── 本文ブロック
国務大臣(斉藤鉄夫君) 末次精一議員の御質問にお答え申し上げます。

 まず、地域公共交通の運営主体の在り方、必要な政策変更、再構築の意味についてお尋ねがありました。

 我が国においては、多くの場合、民間事業者が地域公共交通の運営を担っており、それを前提として、地域の足という公共性の高いインフラとしての性格等を踏まえ、官民を始め多様な関係者の連携を強化することが重要でございます。

 このため、今般の改正法案や予算など、あらゆる政策ツールを総動員した支援により、多様な関係者の連携、協働を促進することとしております。

 御指摘の再構築、リデザインとは、こうした取組を通じて、地域公共交通ネットワークの利便性、持続可能性、生産性を高めていくことを意味しております。

 次に、路線の評価の考え方についてお尋ねがありました。

 ローカル鉄道は、輸送密度が低く、事業収支が赤字である場合であっても、各地域で果たしている意義、役割は様々であり、その在り方については丁寧に見ていく必要があります。

 そのため、路線の評価に当たっては、ファクトとデータに基づき、いわゆるクロスセクター分析の手法も活用しながら、まちづくりや観光など、地域戦略の視点に立って、地域にとってあるべき公共交通とは何か、それを関係者の間でどのような役割分担で維持していくかという観点など、多面的に行うべきだと考えております。
────
── データ抜粋
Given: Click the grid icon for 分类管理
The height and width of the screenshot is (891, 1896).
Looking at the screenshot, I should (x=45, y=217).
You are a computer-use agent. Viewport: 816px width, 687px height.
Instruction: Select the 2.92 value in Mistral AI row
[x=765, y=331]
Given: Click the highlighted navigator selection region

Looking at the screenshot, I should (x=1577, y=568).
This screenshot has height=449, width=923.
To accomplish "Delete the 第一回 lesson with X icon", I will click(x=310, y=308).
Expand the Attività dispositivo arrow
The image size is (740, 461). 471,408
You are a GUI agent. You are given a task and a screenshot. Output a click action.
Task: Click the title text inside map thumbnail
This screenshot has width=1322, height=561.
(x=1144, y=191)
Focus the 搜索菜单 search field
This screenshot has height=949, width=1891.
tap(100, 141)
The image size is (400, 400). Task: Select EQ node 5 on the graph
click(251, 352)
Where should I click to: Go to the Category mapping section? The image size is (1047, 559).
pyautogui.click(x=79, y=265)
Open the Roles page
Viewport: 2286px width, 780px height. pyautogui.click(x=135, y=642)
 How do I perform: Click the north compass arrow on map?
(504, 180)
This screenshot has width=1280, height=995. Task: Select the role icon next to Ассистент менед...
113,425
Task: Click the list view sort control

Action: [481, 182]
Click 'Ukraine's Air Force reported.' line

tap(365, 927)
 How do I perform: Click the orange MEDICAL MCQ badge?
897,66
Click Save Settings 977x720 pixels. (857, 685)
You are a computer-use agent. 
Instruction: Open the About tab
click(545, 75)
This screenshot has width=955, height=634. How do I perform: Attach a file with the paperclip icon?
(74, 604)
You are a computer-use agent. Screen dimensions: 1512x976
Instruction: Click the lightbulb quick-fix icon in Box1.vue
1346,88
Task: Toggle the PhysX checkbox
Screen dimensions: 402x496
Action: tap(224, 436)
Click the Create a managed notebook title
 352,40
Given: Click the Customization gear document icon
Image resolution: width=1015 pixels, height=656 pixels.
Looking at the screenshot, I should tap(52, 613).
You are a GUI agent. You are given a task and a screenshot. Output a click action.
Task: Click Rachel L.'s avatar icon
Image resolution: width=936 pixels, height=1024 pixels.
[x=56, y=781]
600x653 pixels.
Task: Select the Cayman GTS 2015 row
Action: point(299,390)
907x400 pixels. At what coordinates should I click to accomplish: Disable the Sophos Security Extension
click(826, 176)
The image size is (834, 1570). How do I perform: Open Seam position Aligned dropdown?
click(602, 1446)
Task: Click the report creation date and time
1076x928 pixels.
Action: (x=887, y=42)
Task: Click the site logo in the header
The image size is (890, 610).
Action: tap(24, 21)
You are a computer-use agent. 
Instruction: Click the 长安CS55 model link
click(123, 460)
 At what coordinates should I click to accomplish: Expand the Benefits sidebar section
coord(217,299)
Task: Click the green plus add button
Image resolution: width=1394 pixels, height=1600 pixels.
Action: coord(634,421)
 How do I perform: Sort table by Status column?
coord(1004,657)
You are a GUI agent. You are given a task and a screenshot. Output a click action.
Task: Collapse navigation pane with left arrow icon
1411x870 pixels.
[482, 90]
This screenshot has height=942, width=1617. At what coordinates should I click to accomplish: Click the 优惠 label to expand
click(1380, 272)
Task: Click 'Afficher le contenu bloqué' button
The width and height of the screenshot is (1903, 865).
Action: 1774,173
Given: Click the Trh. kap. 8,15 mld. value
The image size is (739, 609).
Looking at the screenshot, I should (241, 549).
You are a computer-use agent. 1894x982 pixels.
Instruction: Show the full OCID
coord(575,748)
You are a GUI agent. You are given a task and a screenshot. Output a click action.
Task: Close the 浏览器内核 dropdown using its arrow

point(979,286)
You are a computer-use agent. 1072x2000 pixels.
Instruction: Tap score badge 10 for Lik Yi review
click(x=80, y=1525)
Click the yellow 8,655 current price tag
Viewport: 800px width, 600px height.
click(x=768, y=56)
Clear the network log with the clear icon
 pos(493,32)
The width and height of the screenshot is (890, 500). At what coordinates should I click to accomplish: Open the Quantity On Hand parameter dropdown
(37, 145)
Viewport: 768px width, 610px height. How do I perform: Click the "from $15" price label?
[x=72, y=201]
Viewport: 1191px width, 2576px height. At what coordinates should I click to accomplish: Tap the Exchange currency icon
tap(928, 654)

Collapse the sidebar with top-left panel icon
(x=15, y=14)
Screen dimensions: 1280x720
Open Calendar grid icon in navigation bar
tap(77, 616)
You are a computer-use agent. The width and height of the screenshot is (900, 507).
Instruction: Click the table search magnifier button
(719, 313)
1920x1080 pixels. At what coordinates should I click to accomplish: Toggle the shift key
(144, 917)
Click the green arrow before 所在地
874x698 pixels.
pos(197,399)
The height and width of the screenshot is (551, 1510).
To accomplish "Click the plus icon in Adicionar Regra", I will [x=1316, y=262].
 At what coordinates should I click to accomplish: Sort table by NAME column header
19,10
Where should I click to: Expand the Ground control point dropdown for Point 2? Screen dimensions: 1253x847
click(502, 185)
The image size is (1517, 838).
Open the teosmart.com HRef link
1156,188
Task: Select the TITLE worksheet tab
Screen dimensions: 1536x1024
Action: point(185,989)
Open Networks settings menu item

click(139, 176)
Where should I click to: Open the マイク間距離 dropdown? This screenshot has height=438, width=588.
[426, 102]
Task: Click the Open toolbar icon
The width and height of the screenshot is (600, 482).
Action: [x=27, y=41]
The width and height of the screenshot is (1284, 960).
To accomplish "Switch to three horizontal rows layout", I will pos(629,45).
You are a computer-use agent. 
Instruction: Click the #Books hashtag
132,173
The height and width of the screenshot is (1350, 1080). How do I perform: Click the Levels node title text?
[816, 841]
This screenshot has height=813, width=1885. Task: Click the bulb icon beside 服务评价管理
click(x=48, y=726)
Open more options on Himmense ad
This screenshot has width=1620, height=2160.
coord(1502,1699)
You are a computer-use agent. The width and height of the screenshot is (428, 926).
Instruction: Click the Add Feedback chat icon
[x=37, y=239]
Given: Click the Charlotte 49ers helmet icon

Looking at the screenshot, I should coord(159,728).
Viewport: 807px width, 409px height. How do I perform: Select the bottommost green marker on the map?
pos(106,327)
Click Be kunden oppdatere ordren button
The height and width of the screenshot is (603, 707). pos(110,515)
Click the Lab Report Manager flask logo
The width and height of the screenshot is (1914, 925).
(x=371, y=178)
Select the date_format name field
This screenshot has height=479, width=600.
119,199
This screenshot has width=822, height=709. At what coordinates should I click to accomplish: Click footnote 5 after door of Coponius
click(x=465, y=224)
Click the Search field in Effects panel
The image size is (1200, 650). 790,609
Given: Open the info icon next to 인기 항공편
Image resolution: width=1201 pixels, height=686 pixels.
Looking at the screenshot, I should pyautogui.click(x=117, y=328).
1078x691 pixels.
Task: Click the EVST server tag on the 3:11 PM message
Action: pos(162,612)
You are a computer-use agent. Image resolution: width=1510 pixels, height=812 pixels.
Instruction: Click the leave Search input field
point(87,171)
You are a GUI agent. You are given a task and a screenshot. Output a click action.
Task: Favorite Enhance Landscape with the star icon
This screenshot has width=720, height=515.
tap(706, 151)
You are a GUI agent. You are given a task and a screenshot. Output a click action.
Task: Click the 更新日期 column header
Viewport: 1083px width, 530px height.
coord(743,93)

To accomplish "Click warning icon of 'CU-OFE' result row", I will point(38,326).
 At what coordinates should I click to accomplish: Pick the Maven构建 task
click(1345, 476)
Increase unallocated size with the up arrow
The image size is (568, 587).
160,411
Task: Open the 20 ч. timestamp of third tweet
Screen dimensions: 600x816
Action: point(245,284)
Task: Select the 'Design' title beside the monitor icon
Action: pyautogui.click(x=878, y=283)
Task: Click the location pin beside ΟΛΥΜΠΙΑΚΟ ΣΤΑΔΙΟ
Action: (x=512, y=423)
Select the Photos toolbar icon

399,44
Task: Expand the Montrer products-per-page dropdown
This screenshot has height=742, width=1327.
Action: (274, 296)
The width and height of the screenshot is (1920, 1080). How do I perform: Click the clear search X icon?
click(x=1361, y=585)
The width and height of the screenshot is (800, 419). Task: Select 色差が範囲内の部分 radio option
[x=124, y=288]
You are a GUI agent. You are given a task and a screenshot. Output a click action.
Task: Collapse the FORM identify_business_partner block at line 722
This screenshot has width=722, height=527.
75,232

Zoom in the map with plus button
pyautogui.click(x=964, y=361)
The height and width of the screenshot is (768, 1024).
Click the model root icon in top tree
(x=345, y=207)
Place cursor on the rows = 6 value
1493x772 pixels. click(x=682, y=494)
────
* **作業の進め方**
地域公共交通に関する答弁を、最後の文に続けて書き進めてください。

* **解答**
 次に、広域的な公共交通ネットワークの維持に関係して、再構築協議会を組織するに当たっての国の役割や、幅広い意見を酌み取る仕組みについてお尋ねがございました。

 御指摘のとおり、鉄道は一般的に広域的な交通ネットワークを形成するものであり、自治体を超えた調整が必要となることもあることから、今般の改正法案においては、都道府県をまたぐ路線など広域的な路線の再構築に当たっては、自治体又は鉄道事業者からの要請に基づき、国が再構築協議会を組織することとしております。

 この要請は一つの自治体のみで行うことができますが、国は、協議会の設置に際しては、他の沿線自治体からも意見を聴取することとしております。

 御指摘の、複数の自治体が反対している場合には、協議会の設置及び再構築方針の協議は事実上困難となりますので、国として対策が必要と認めた際は、協議会の設置に反対している自治体からその理由を聴取しつつ、広域行政組織である都道府県とも連携して、粘り強く調整してまいります。

 また、再構築方針の策定に当たっては、住民、利用者等の利害関係者の意見を適切に反映するため、意見聴取の機会等の措置を講ずることとしております。

 次に、鉄道からバスに転換後の持続的な支援の仕組みや、人材確保の方向性についてお尋ねがございました。

 地方部における路線バスの経営状況は極めて厳しく、国及び自治体の支援によってサービスを維持している状況であり、また、バスの運転手不足についても喫緊の課題と認識しております。

 このため、協議の場においてバスに転換する選択肢が検討される場合には、その運行ルートのほか、国及び自治体、鉄道事業者による持続可能な費用負担の在り方について協議することとなります。また、あわせて、担い手となるバス事業者の経営状況、車両や運転手の確保の見込み等を確認する必要があると考えております。

 なお、今般の改正法案では、複数年にわたる長期安定的な支援を可能とするエリア一括協定運行事業の創設を盛り込んだほか、令和五年度予算案では、社会資本整備総合交付金に新たな基幹事業として地域公共交通再構築事業を追加するなど、バス事業者に対しても実効性ある支援策を講じることとしております。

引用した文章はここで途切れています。